Indian railworkers freed in Kashmir

Two of four rail workers helping connect troubled Kashmir with India proper have been freed after being held for ransom, police said Thursday, as six people died in separatist violence in the state.

The 15-year-old struggle claimed more than 80,000 lives

A railway engineer, his brother and two locals involved in the project near Awantipora, 30 kilometres south of the summer capital Srinagar, were abducted by unidentified armed men while travelling in a car after work Wednesday.

One of the Kashmiris was freed late Wednesday and the other released Thursday, but a hunt was still on for Indian engineer Sudhir Kumar and his younger brother, a police spokesman said.

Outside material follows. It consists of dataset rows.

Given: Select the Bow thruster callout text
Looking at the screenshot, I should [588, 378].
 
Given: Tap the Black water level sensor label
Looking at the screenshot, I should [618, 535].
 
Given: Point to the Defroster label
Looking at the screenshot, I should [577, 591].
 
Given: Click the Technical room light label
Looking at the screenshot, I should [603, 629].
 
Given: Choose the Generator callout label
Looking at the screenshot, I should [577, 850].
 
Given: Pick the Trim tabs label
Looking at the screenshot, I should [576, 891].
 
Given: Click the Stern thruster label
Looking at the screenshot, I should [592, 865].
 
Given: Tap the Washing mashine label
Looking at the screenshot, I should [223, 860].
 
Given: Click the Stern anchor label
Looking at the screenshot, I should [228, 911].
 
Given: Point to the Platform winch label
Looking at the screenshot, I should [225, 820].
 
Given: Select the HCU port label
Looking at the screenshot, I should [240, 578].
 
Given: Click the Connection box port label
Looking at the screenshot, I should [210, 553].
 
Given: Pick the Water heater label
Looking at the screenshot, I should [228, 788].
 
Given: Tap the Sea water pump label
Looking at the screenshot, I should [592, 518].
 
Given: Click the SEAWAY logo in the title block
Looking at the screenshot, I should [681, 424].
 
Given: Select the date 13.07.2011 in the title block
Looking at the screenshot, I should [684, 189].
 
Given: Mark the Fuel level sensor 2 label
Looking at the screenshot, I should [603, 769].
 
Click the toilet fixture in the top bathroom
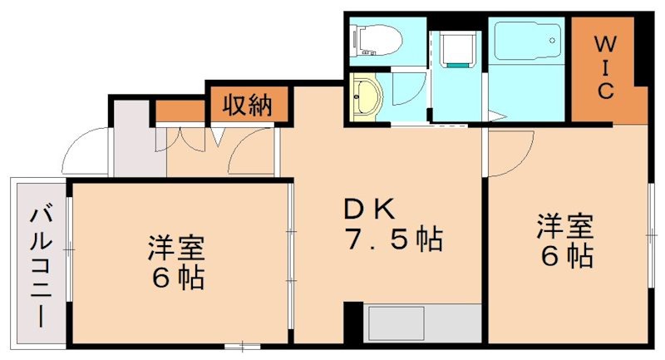coord(376,40)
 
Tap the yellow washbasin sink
coord(367,97)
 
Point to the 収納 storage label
coord(248,104)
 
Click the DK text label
coord(370,209)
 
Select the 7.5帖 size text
coord(395,239)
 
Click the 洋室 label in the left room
coord(176,247)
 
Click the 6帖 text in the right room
coord(567,255)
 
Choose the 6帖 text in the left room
coord(179,278)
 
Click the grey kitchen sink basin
coord(397,323)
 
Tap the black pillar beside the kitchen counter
coord(353,323)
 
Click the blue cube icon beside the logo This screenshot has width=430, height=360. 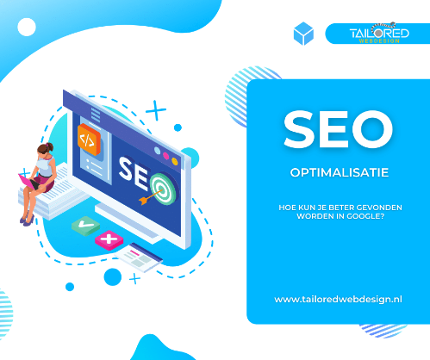click(303, 34)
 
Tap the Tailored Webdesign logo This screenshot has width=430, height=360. click(379, 33)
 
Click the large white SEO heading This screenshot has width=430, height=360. click(338, 129)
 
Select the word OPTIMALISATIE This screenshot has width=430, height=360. click(340, 172)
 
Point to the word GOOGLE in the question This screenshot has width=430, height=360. click(365, 216)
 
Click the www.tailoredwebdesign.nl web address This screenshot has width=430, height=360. click(338, 300)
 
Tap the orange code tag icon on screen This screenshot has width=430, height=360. click(89, 140)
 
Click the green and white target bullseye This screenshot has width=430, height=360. click(163, 189)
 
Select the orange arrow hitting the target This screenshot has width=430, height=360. click(150, 196)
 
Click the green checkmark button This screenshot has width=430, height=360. click(85, 226)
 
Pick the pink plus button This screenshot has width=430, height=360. click(109, 239)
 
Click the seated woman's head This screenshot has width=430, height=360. click(45, 149)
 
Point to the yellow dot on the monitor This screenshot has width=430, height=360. click(175, 161)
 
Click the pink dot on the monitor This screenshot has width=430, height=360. click(166, 156)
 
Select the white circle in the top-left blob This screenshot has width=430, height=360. click(27, 27)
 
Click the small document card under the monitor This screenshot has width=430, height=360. click(139, 258)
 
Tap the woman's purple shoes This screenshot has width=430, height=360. click(28, 220)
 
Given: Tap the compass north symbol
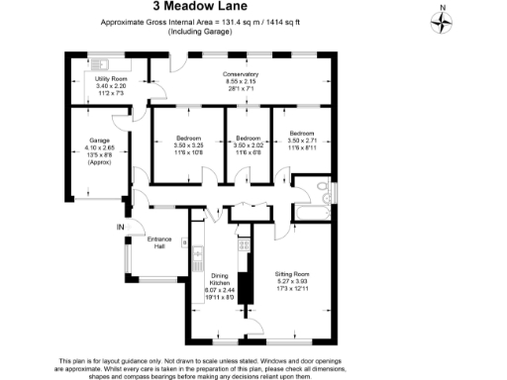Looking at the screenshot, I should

A police official said the abductors were demanding five million rupees ($111,000) to release the men, who were working on a long-delayed project to connect by rail the Muslim-majority Kashmir Valley around Srinagar to the winter capital Jammu and the rest of India.

A police statement blamed “Muslim” fighters for the abduction even though no one has claimed responsibility.

Muslim insurgents fighting Indian occupied Kashmir have rarely abducted for ransom, although early in 1989 they captured a number of Indian civil servants and relatives of pro-India politicians.

In other incidents in Kashmir, an Indian soldier and three separatists were killed in three separate shootouts overnight, a police spokesman said.

The abductors were demanding five million rupees ($111,000) to release the men

Indian police official

Separately, armed men burst into a house in northern Kupwara district late Wednesday killing a man and injuring a six year old child, who was in critical condition, the spokesman said.

Police also recovered a bullet-ridden body near the town of the central town of Kulgam. The nature of the killing was not immediately clear.

More than 40,000 people have died in the 15 year Kashmir insurgency by official count. Separatists put the toll at double that, between 80,000 and 100,000.